The Potato “Christmas Tree”
This is our favorite potato “Christmas Tree” vendor. The tree is one, delicately, spirally sliced potato, dipped in special flour/egg batter, deep fried to golden perfection and sprinkled with special herbs and spices. And, of course, the requisite four striped slather of ketchup — all on one, long bamboo skewer! The thinness of the slice makes it a hybrid somewhere between one very long french fry and one very long potato chip. We are not sure how to eat it. If you eat it like boiled, corn on the cob, you will get ketchup on your face somewhere. If you pick at it, tearing off pieces, remember it is one slice. Some pieces may crumble and fall. Be aware, too, of ketchup drip. One thing is for sure, always stand upwind to avoid ketchup splatter and be sure to get some napkins. They aren’t offered with the product, so you may have to ask for them or bring along your own supply.
This time a side story was developing. Whenever we stop at vendor, we usually attract a small crowd. What do the Americans think is so good? What are they eating? A woman stops with her white dog. My wife is a dog lover. She starts interacting with the dog, talking to it and tussling with it. The owner is initially pleased, but soon the dog wants to play and talks back (dogs bark when they get excited and playful). The woman wanting to hush the dog decides to buy the vendor’s deep-fried chicken item on the menu. She offers the dog first bite, but is sniff and licks and decides “no.” The woman almost absent-mindedly puts the piece in her mouth, but checks herself at the last minute and asks the vendor for an additional skewer, one for her and one for the dog. The dog, however, is not interested in the food. It wants to play. She is having troubled handling the dog in one hand, her purse, and the food with skewers in the other. She becomes flustered and makes some remarks (in Chinese) to the vendor, which I guess is something like: “He doesn’t like your food. Hey, what kind of food are you selling? Is the meat bad? I want my money back.” He laughs and holds up both hand and replies (also in Chinese), and, again, I’m guessing something like, “No the meat’s good. All sales are final. I have lots of happy customers.” I think, however, that there must be lots of MSG in the seasoning and spices and the dog just wanted to eat natural.
So, as this dialogue is happening, I’m hurriedly trying to video all this on my iPhone, because the vendor is about to hand us our potato “Christmas Tree.” Suddenly, I hear Mim say behind me, “Better watch out, the dog wants to pee.” So, I look down to locate the dog, at the same time the owner is handing me the finished product. I’m trying to stop the video on my iPhone with one hand while balancing the precious potato “Christmas Tree” in the other, hoping not to drop it, while trying to locate the dog so that he doesn’t pee on my shoes. I turn to give the product to Mim who has back away and I momentarily forget to pay the vendor, my hands and attentions full with other things.

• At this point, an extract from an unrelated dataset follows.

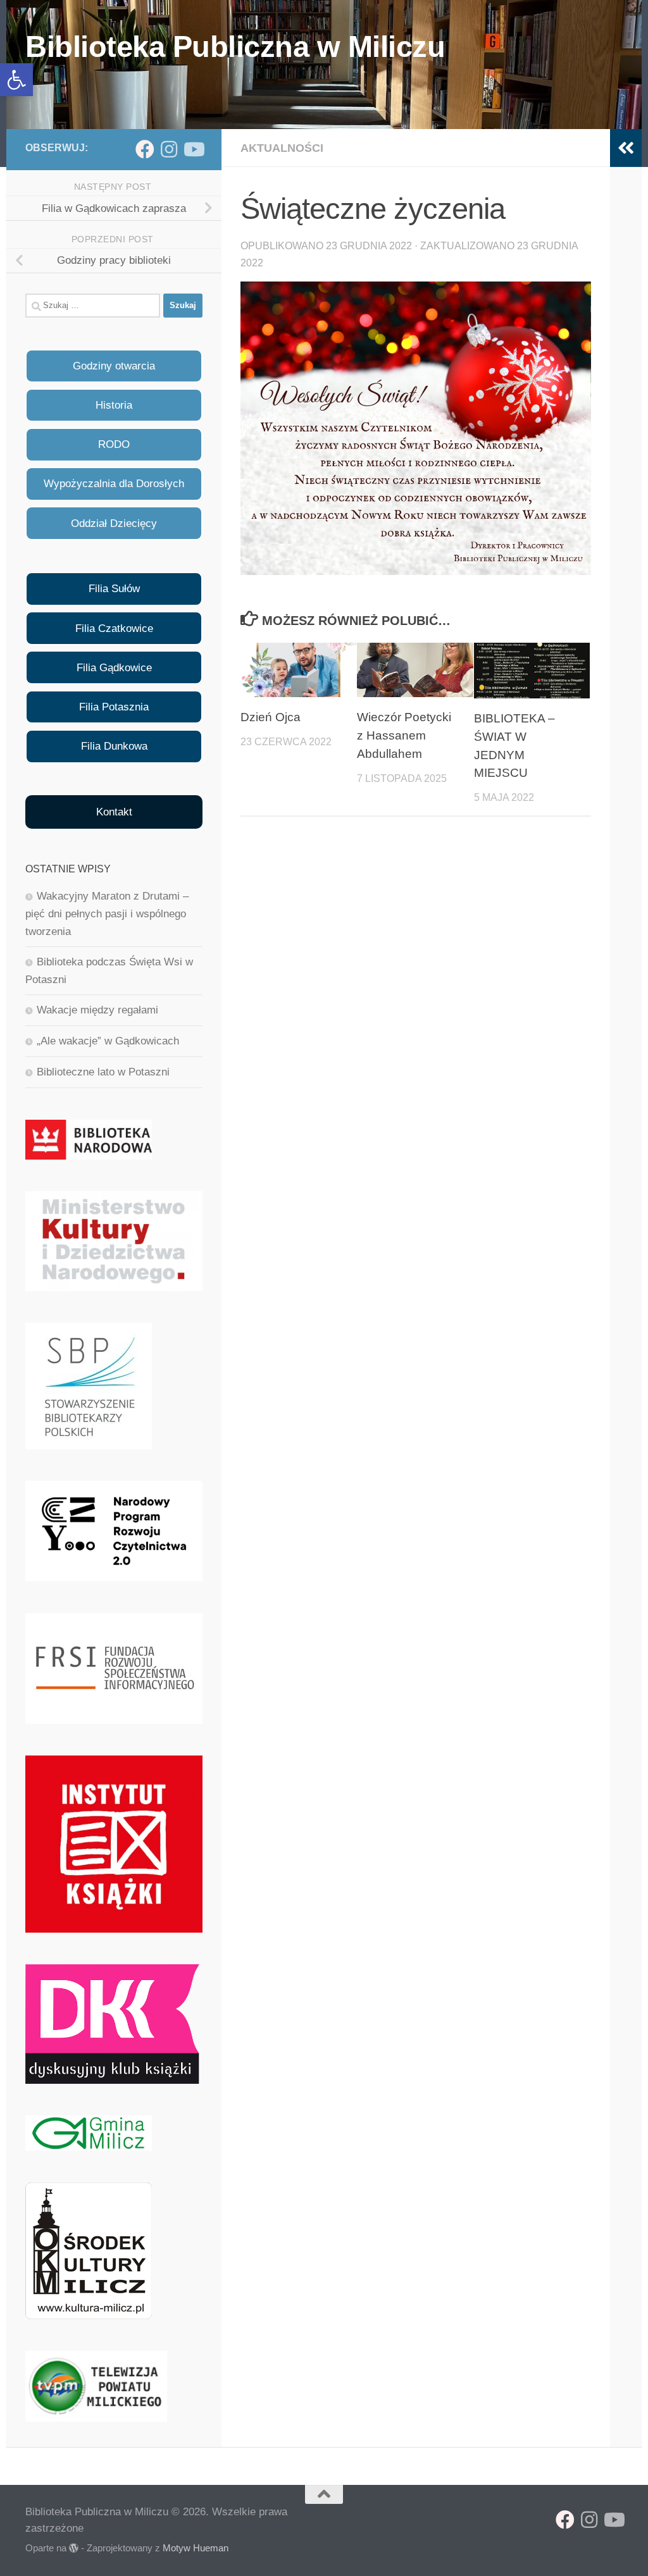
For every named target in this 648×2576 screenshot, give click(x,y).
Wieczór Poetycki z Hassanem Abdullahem (404, 735)
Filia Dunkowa (114, 746)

I go back to pay, just as the dog quietly saunters over to the corner front, raises his leg and pees on the front of the vendor’s store, which is a roll-down, steel box (like for storage) container, except with upgrades for electricity, machinery, counter-tops, and even wall papering. All the businesses are equipped like these. Was the dog excited and just needed to pee or did it just post his review of the product — like putting it on YELP — for future reference?
Without language training and a cultural guide we are still trying to decode the everyday scripts people say and use when they interact with each other, like purchasing a potato “Christmas Tree” or interacting with dog culture or business culture. It can be fun and frustrating at the same time.